Os investigadores da Operação Panatenaico identificaram a prática de caixa dois em campanhas eleitorais como meio de 'lavar' o dinheiro de propina do esquema.

"Foram constatadas ações para dissimular a origem ilícita de ativos oriundos do pagamento de propina a esses agentes, bem como a existência de recursos financeiros não contabilizados, caracterizando o uso sistêmico de caixa dois", relatam os investigadores.

A Andrade Gutierrez teria feito doação de R$ 300 mil para campanhas do PT em 2012 a pedido de Queiroz. O expediente também teria sido adotado para campanhas do PMDB atendendo a pedido do ex-vice-governador Tadeu Fillipelli.

Tadeu aparece em planilha de propinas cobradas por Afrânio Roberto de Souza Filho, apontado como operador de propinas , que também foi indiciado pela PF.

O documento registra pagamento de R$ 20,4 milhões via caixa dois relacionados a Tadeu. Quase metade desse valor teria sido repassado ao PMDB via doações da Andrade Gutierrez que somaram R$ 10 milhões entre 2012 e 2013.

Além do caixa dois, a empreiteira também fez, segundo as investigações, doações para a Paróquia São Pedro que somaram R$ 120 mil atendendo a pedido de Arruda, e de R$ 600 mil atendendo a pedido de Queiroz.
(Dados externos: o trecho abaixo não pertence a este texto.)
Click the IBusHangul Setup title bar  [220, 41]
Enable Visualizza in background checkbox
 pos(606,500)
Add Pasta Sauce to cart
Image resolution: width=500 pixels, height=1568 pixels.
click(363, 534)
Arruda, Queiroz e Tadeu chegaram a ser presos em maio, mas posteriormente receberam autorização da Justiça para deixar a cadeia. Além do trio, também foram indiciados pelo esquema na obra do Mané Garrincha: Maruska Lima de Sousa Holanda, Nilson Martorelli, Francisco Claudio Monteiro, Jorge Luiz Salomão, Sérgio Lúcio Silva de Andrade, Fernando Márcio Queiroz, Afrânio Roberto de Souza Filho, Luis Carlos Alcoforado, Rogério Nora de Sá, Clóvis Renato Numa Peixoto Primo, Flávio Gomes Machado Filho, Rodrigo Ferreira Lopes, Rodrigo Leite Vieira, Carlos José de Souza, Roberto Xavier de Castro Júnior, Gustavo Rocha Alves de Oliveira, Ricardo Curti Júnior e Eduardo Alcides Zanelatto.